Victoria/Tomas, la belle histoire d’amour

Une bouffée d’air frais a envahi les podiums, mardi, dans les jardins de la Faculté de Pharmacie à Paris, où défilait pour la première fois la marque Victoria/Tomas. Perchés sur leurs sandales en cuir suédé à lacets blancs, dans d’amples robes d’été en coton à rayures ou à carreaux madras aux manches gonflées, les mannequins ont traversé l’allée ensoleillée d’un pas alerte, donnant à voir une collection équilibrée entre pièces fortes, comme ces superbes manteaux en cuir, et des vêtements plus quotidiens mais de caractère.

La robe nouée à la taille se transforme en jupe - Victoria/Tomas

« Pour notre premier défilé, on a voulu montrer les bases de la marque, en imaginant une collection qui reprenait notre histoire. C'est une histoire d’amour entre nous, que l’on veut transmettre et partager à travers nos vêtements.

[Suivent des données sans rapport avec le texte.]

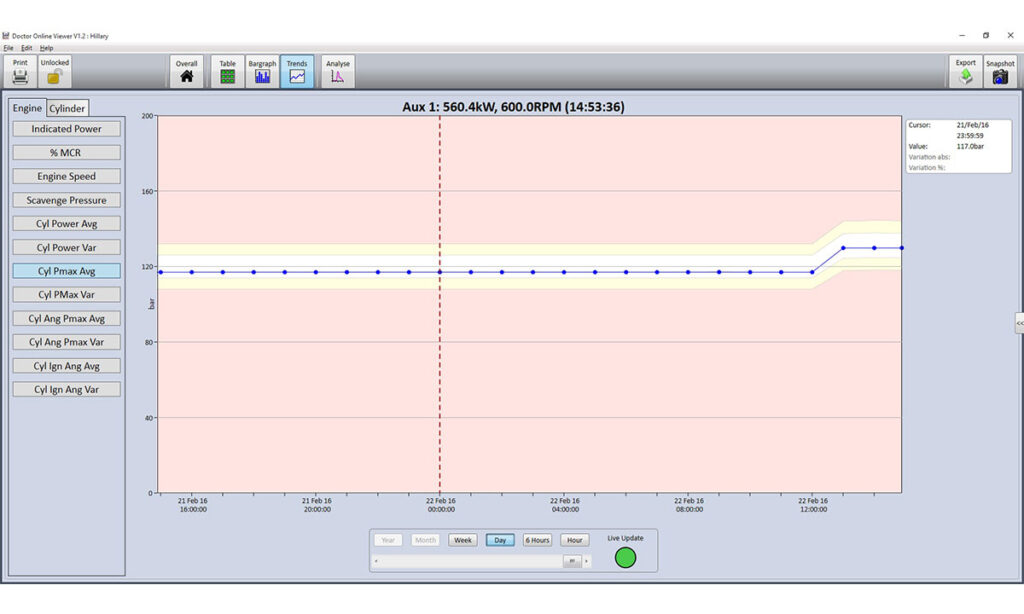Open the Overall home view
This screenshot has height=614, width=1024.
[x=186, y=70]
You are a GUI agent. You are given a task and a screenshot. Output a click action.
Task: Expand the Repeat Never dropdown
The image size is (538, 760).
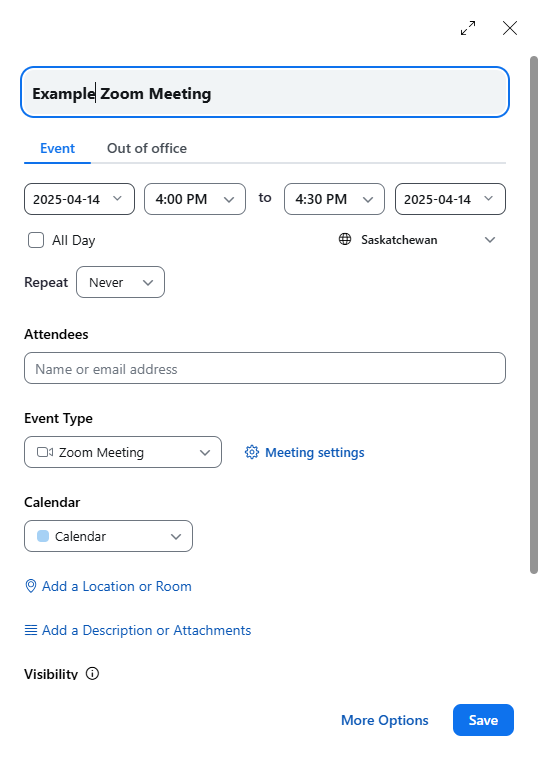120,282
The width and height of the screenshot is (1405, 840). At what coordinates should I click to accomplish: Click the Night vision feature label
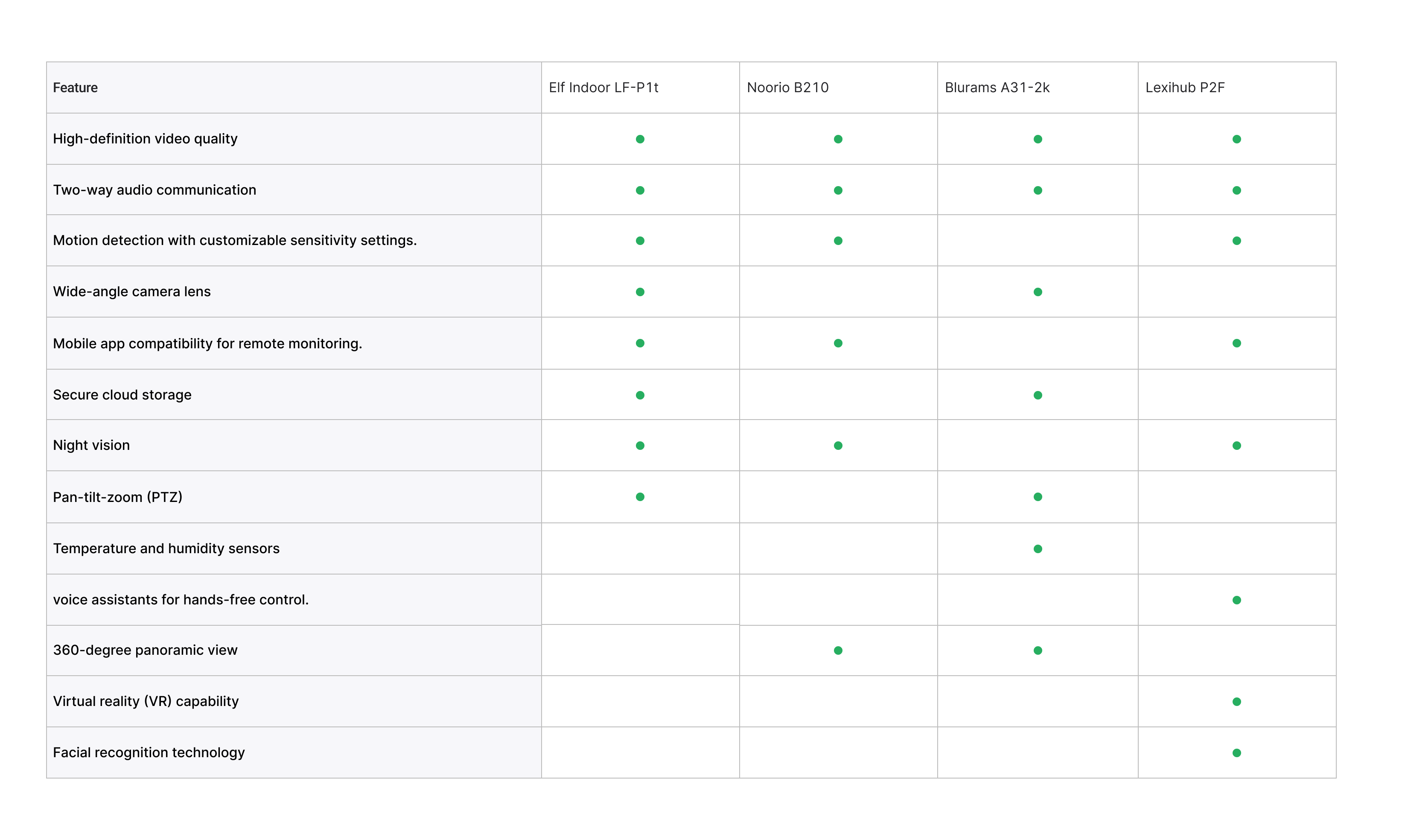[91, 445]

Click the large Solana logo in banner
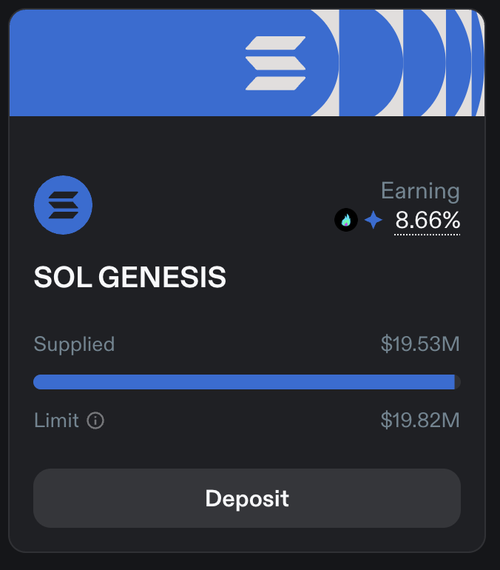point(275,63)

Celle d’une jeune fille très sage qui tombe amoureuse d’un garçon rebelle, un bad boy. Et à la fin, les deux styles se mélangent entre eux, comme on le voit à travers tous ces petits détails, qui parlent de cette histoire d’amour », raconte en backstage Victoria Feldman (28 ans).

La douce et souriante jeune femme d’origine russe a créé en septembre 2012 avec Tomas Berzins (26 ans), son alter ego, plus taciturne, provenant de Lettonie, le label qui porte depuis le début leurs prénoms et a scellé leur amour. Comme le résume encore Victoria : « la marque, c’est l’équilibre entre nous deux. Chaque pièce part du vestiaire basique masculin pour s’adapter à la femme et arriver à la féminité. C’est une mode jeune et fraîche pour des gens heureux, qui aiment la vie. »

Ainsi, dans le jeu des contrastes masculin/féminin, boutons pression métalliques et boutons en forme de fleur s’alternent dans une chemise ou une veste. Un pan de tissu vient donner du mouvement à un blouson en jeans ou à un pantalon, en les prolongeant sur un côté. Tout comme une écharpe cousue sur l’épaule d’une robe. Une fente en forme d’ogive adoucit le haut des vestes, chemises et robes. On la retrouve dans le dos d’un trench.   

Le cuir, la grande spécialité de la marque - Victoria/Tomas

Ailleurs, c’est un genou qui apparaît dans le hublot créé par un jeu de fronces sur le pan d’une jupe asymétrique. Dans ses collections précédentes, le duo avait travaillé dans le même esprit sur le thème du piercing, effectué sur le vêtement, et des tatouages repris en broderie.

Les deux designers, qui se sont mariés l’an dernier, se sont rencontrés sur les bancs de l’Ecole Esmod de Paris et, depuis, il ne se sont plus quittés. A la sortie de l’école, où ils ont choisi de se spécialiser dans le cuir, qu’ils travaillent avec dextérité et inventivité comme le tissu, ils lancent leur label de prêt-à-porter féminin, Victoria/Tomas. L’année suivante, en 2013, ils se font remarquer avec sept looks en cuir brûlé au Festival de mode de Hyères, dont ils sont les plus jeunes finalistes.

Il y a deux ans, ils intègrent le showroom soutenu par la Fédération Française de la Couture, Designers Apartment, qui leur permet de décoller vraiment en leur donnant de la visibilité et en les aidant à peaufiner leur projet.

En quelques saisons, leur collection, au début centrée sur le cuir, s’étoffe avec la maille, la chemiserie, etc. tout en maintenant une belle qualité. Elle se positionne sur des prix autour de 300 euros pour certaines chemises et gilets, ainsi que pour la jupe en daim. Les commandes se multiplient. Certaines pièces sont même en rupture de stock au Bon Marché !

Les rayures et la jupe en cuir suédé, deux must de la marque - Victoria/Tomas

Victoria/Tomas est maintenant distribuée dans plus de 40 points de vente sélectionnés entre Italie, France, Europe, Asie et Etats-Unis. Cerise sur le gâteau, la griffe sera l’une des dernières à pouvoir s’offrir une vitrine chez Colette, à la mi-novembre.